Problem statement:
From the line with "You are a computer-use" through the end of the lines, write the lines out again, substituting "control" for "button" and changing nothing else. Leave the pictures out of your answer.

Entries for locating words and elements:
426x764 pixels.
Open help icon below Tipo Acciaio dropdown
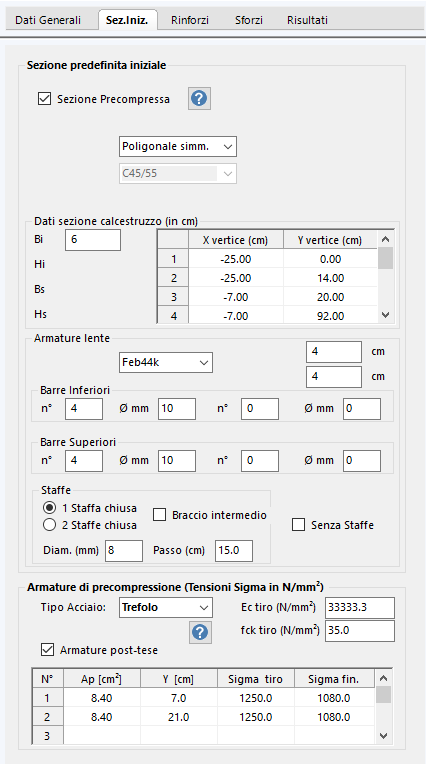200,632
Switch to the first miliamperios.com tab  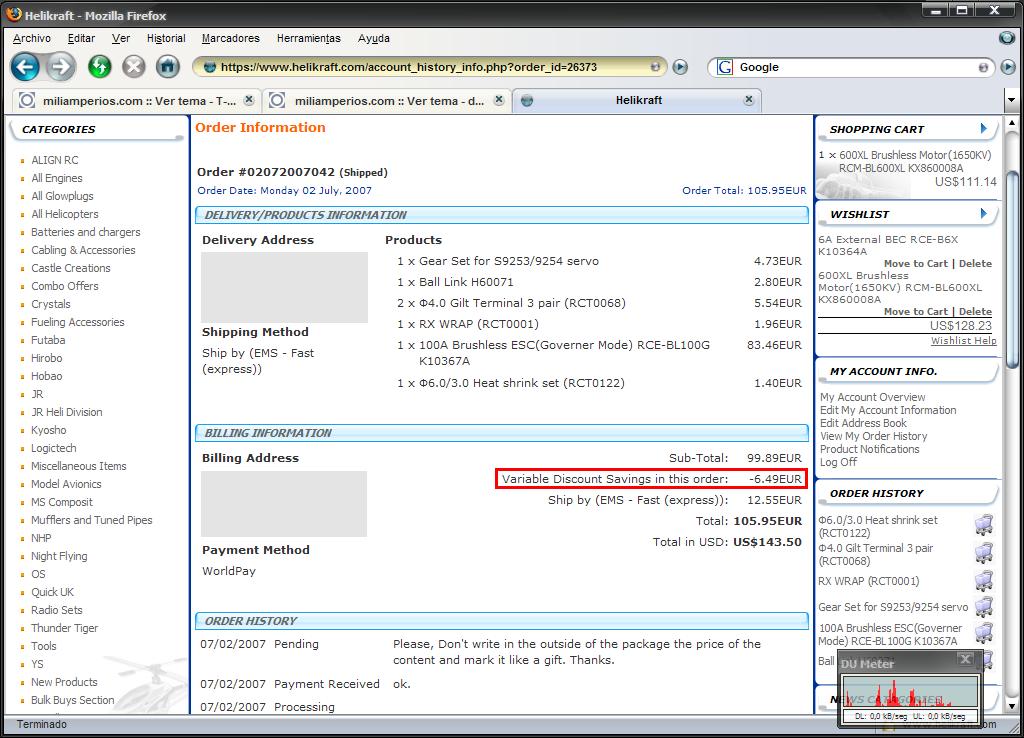(x=135, y=101)
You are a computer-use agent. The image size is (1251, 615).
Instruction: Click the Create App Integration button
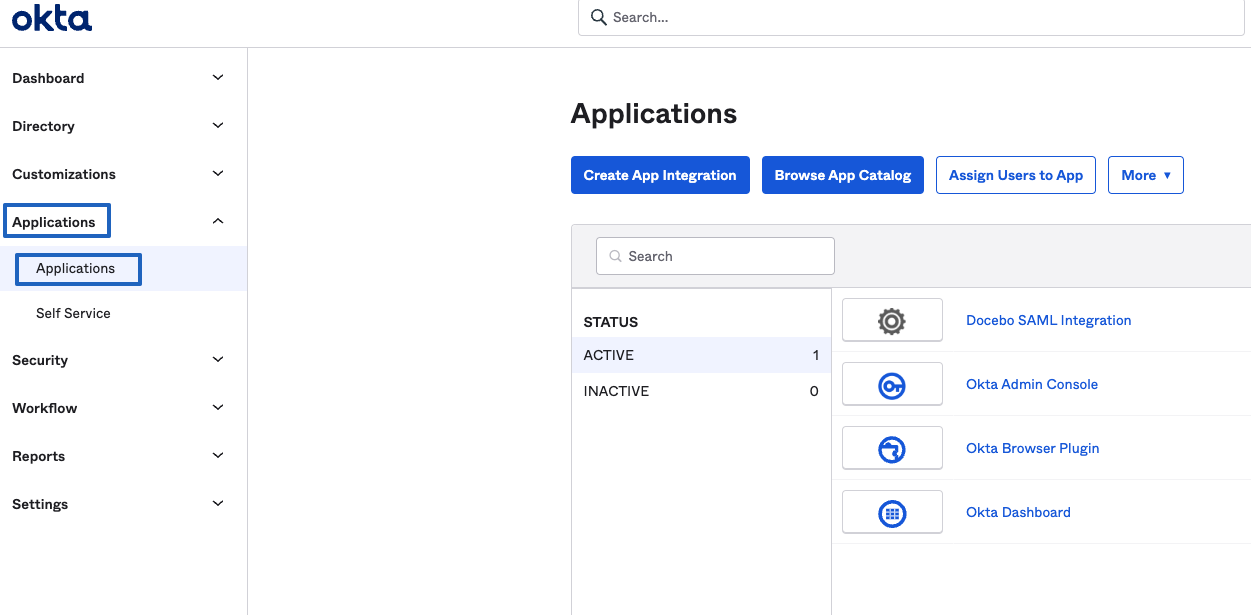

Task solution:
You are a computer-use agent. The image size is (1251, 615).
Instruction: Click the Create App Integration control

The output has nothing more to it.